Which is again interesting, because it isn't true. You'll have to be pretty
blinded not to see the main difference between Marxism and Islam - namely that
the latter is a religion which can exists independently of a government, while
Marxism in it's very core is a layout for a state.

It doesn't make sense to live as a practising Marxist in a capitalism society,
but you can very well live as a practising Muslim in a Christian or secular
society.

Way too many governments are using Islam to subdue their people in a
totalitarian state, and they are helped by islamophobes in the west, who lend
them legitimacy by claiming that it's just the way Islam is.

------
blurry
I can't help but post a joke here:

A new convict arrives at a Gulag labor camp. Everyone gathers around the new
man.

\- What's your sentence?

\- Twenty years.

\- What for?

\- Nothing, I am innocent!

\- Bullsh-t. Innocent people get five.

------
ckinnan
An inspirational man.
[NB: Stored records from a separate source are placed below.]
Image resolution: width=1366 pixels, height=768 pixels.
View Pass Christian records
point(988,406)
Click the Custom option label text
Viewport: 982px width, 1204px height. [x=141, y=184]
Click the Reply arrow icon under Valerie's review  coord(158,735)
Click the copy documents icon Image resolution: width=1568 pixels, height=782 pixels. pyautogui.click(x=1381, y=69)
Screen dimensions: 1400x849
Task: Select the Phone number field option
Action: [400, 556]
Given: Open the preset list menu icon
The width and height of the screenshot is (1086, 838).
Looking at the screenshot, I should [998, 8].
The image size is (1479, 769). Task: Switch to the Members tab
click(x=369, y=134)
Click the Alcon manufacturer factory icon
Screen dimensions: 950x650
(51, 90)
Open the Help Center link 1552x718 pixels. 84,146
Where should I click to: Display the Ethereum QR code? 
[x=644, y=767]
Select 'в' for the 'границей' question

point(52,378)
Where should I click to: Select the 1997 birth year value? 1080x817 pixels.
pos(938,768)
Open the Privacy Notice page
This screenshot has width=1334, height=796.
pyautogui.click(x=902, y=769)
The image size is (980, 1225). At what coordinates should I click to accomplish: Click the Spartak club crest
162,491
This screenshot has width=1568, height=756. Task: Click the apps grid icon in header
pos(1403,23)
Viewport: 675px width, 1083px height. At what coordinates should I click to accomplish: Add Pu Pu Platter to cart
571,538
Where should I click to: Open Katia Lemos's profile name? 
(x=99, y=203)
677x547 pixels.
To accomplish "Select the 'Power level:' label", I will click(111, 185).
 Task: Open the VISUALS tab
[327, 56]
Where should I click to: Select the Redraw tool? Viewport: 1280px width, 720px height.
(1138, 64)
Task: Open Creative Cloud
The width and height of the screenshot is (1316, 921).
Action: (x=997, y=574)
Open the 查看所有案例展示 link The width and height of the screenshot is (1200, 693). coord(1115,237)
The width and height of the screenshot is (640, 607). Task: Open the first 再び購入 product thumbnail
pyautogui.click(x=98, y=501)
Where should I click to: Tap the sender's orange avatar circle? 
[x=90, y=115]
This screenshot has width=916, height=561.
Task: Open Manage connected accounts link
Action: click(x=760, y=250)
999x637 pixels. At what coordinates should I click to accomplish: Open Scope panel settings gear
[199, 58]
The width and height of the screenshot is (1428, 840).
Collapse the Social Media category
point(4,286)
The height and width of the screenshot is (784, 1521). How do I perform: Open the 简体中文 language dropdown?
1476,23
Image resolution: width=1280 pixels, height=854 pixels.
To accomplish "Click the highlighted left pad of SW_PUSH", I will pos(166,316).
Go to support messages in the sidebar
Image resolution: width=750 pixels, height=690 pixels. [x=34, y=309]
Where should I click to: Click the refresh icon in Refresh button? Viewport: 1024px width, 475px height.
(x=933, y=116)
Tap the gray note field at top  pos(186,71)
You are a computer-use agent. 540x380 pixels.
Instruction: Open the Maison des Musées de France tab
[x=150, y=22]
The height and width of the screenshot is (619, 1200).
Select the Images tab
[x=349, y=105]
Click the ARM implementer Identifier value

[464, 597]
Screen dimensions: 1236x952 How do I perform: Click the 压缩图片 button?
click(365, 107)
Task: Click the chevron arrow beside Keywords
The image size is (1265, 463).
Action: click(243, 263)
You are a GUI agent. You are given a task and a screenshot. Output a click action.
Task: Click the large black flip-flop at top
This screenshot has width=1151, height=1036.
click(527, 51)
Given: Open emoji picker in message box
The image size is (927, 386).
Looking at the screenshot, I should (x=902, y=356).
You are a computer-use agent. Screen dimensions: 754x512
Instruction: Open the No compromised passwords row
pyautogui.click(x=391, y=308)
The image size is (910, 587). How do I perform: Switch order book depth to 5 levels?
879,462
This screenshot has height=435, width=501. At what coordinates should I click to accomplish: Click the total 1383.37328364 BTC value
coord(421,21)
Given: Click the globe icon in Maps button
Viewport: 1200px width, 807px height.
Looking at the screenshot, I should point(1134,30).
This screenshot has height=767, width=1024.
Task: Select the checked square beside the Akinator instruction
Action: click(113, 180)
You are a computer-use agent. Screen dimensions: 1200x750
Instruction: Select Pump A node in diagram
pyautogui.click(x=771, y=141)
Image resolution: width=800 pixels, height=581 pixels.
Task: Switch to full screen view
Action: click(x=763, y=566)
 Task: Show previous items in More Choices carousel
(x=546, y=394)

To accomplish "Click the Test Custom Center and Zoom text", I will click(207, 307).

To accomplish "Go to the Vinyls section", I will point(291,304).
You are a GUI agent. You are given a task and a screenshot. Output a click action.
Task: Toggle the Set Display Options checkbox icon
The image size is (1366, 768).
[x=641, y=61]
Another quote:

"If one is forever cautious, can one remain a human being?"

------
bmj
GetReligion.org has a take on the press coverage of Solzhenitsyn and the rocky
relationship he had with Western elites because of his faith and general
distrust of Modernity:

<http://www.getreligion.org/?p=3779>

------
babul
Wikipedia (updated moments after the news broke):

<http://en.wikipedia.org/wiki/Aleksandr_Solzhenitsyn>

------
mynameishere
I've actually read the entire "Gulag". Anyone else here...?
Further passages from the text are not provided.